In 1937 Gypsy was offered film roles, but had to use the name Louise Hovick, all five were failures because of the reputation that she had as a burlesque dancer and the movie industries image of her as a direct result. Gypsy went back to the stage and in 1939 she wrote her autobiography, which in 1959 was turned into a broadway play and in 1962 a movie. In the coming years of 1943, she wrote articles for the New Yorker, and the G- String Murders, the story of a working class girl who became a success through burlesque and gets involved in a murder mystery.

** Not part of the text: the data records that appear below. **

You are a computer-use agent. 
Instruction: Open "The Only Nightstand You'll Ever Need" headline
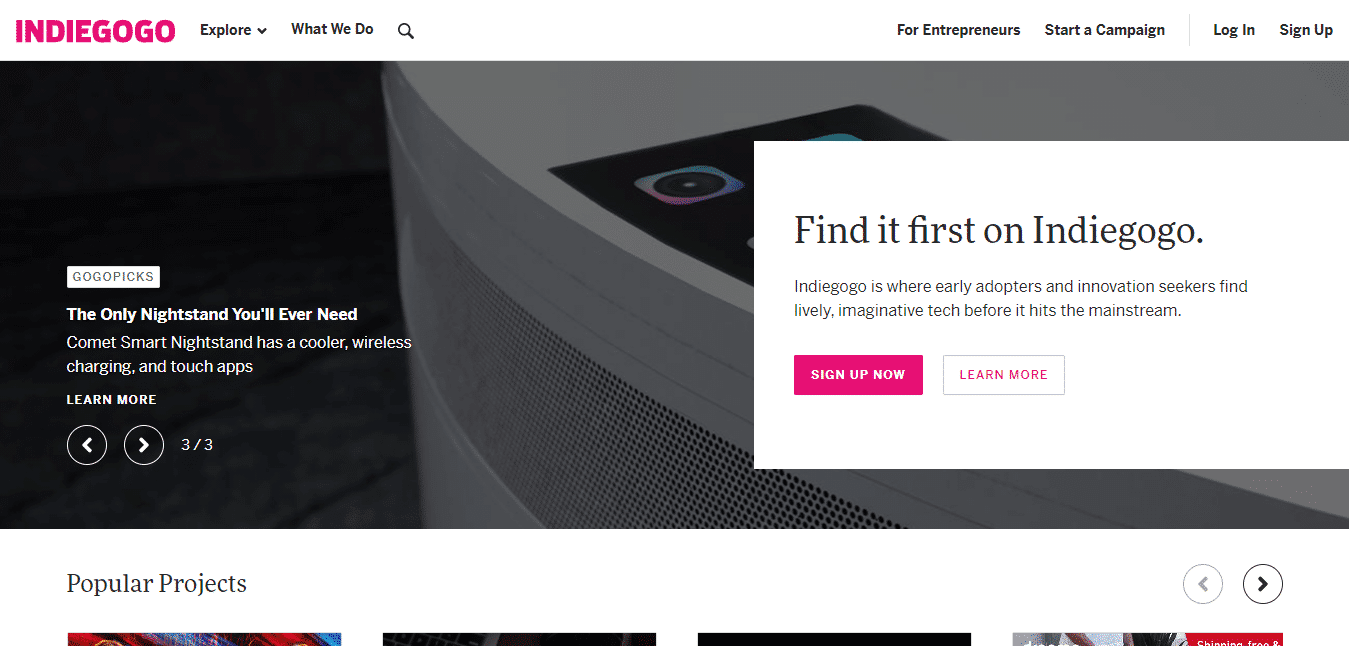pos(211,314)
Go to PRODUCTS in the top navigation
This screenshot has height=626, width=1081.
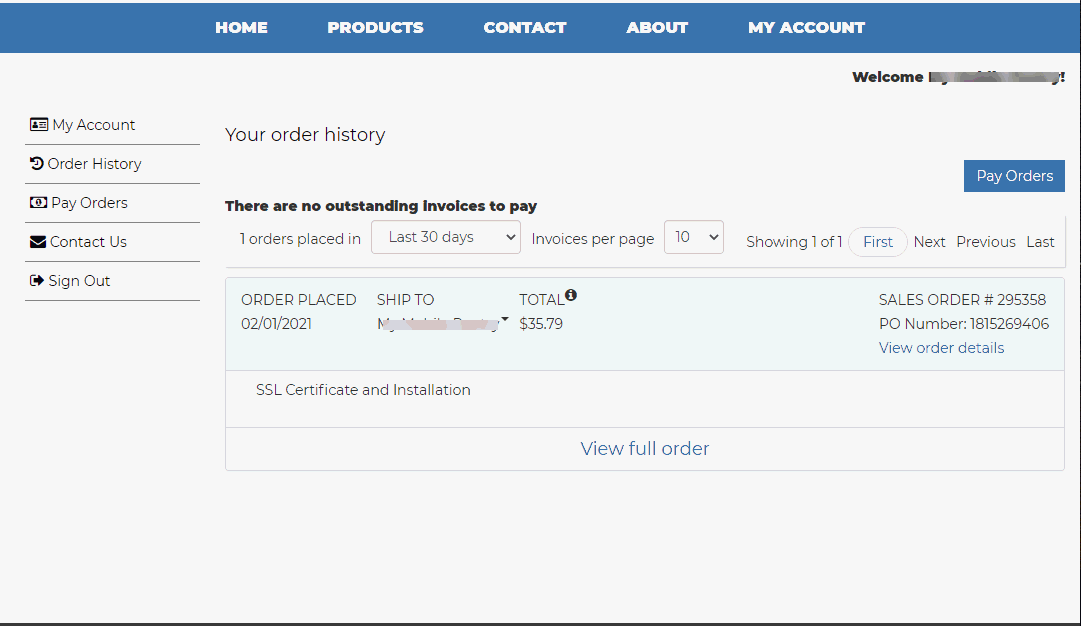point(375,27)
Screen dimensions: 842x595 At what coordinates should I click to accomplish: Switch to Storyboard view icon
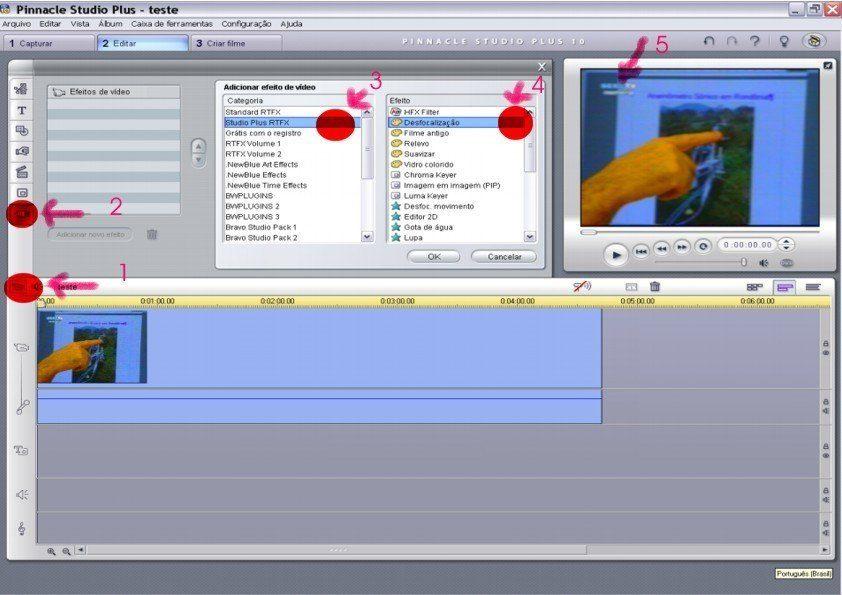tap(754, 287)
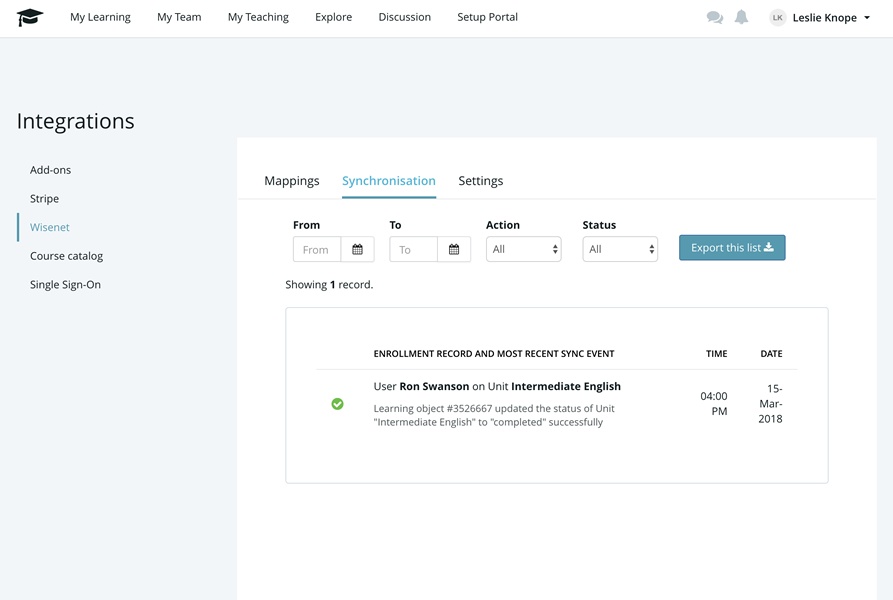Open the Action filter dropdown
The width and height of the screenshot is (893, 600).
523,249
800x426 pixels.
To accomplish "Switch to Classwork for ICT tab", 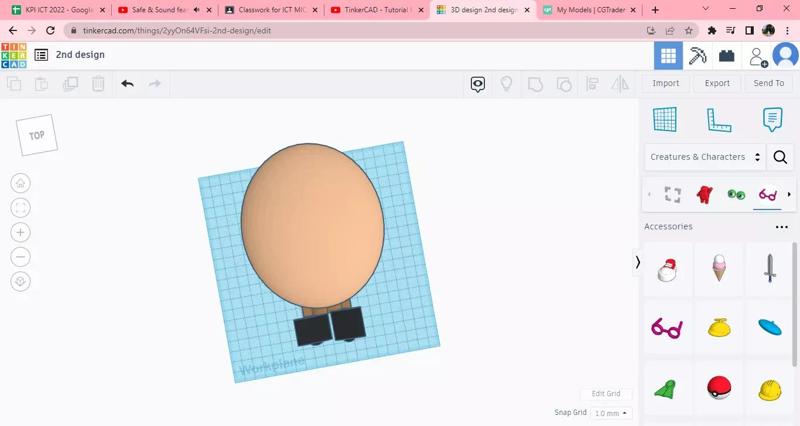I will click(268, 10).
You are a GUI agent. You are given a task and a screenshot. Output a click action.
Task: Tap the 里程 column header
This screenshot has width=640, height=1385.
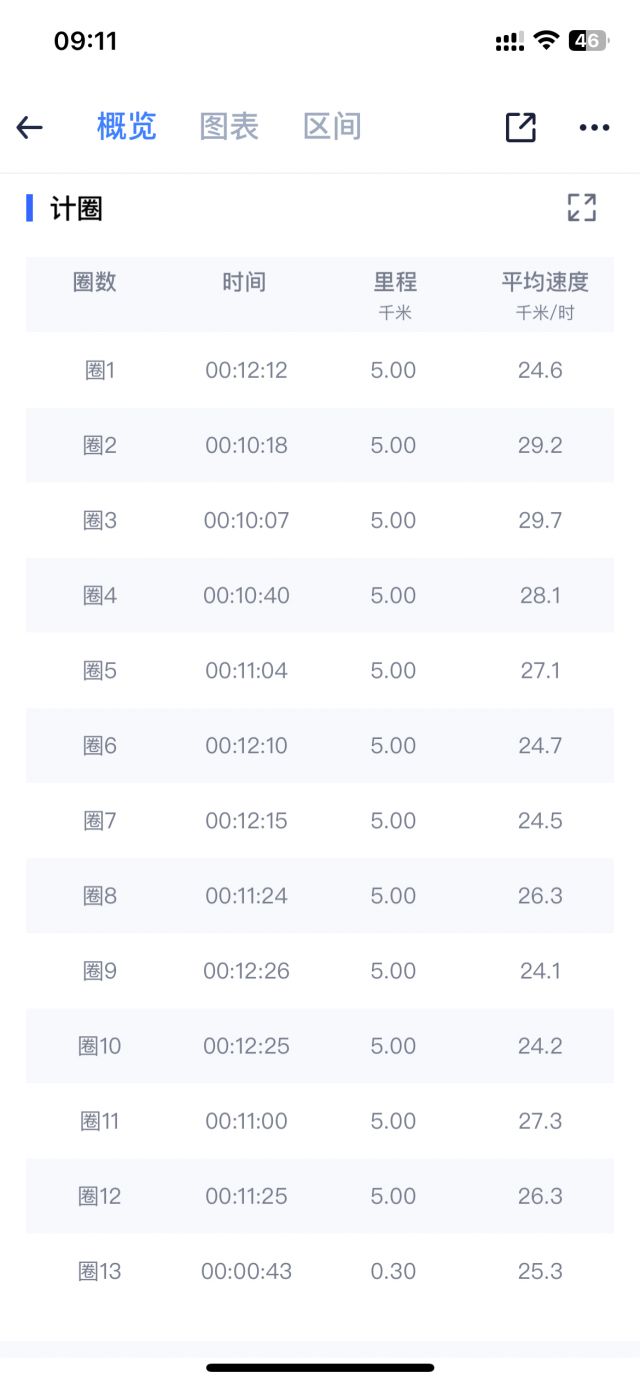pyautogui.click(x=395, y=282)
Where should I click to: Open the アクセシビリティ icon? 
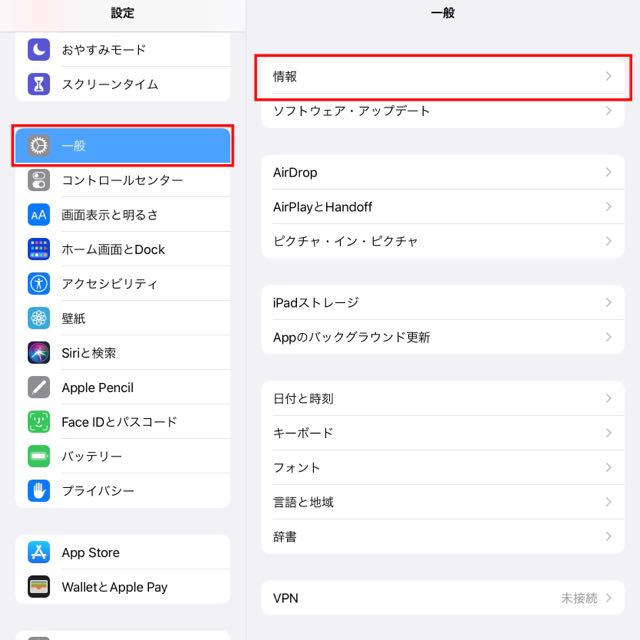tap(39, 284)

The book to follow was Mother Finds Body another murder mystery published in 1942. She returned to acting for a brief period of time in "Wind Across the Everglades" (1958), "The Stripper" (1963), and "The Trouble With Angels" (1966) and hosted the "Gypsy Rose Lee Show" in 1958, then "Gypsy" in 1965.

Gypsy Rose Lee is one of the more well known burlesque dancers from the glamorous age in the 1930s and 1940s because she had many talents and used them to their full potential, all the while maintaining a good reputation within the industry. She married and divorced three times, the first time to Robert Mizzy in 1937, then William Kirkland in 1942 and lastly Julius De Diego in 1948. The second marriage resulted in her son Erik Lee, but his father was Otto Preminger the man with whom she had an affair. She died in in 1969, in her fifties.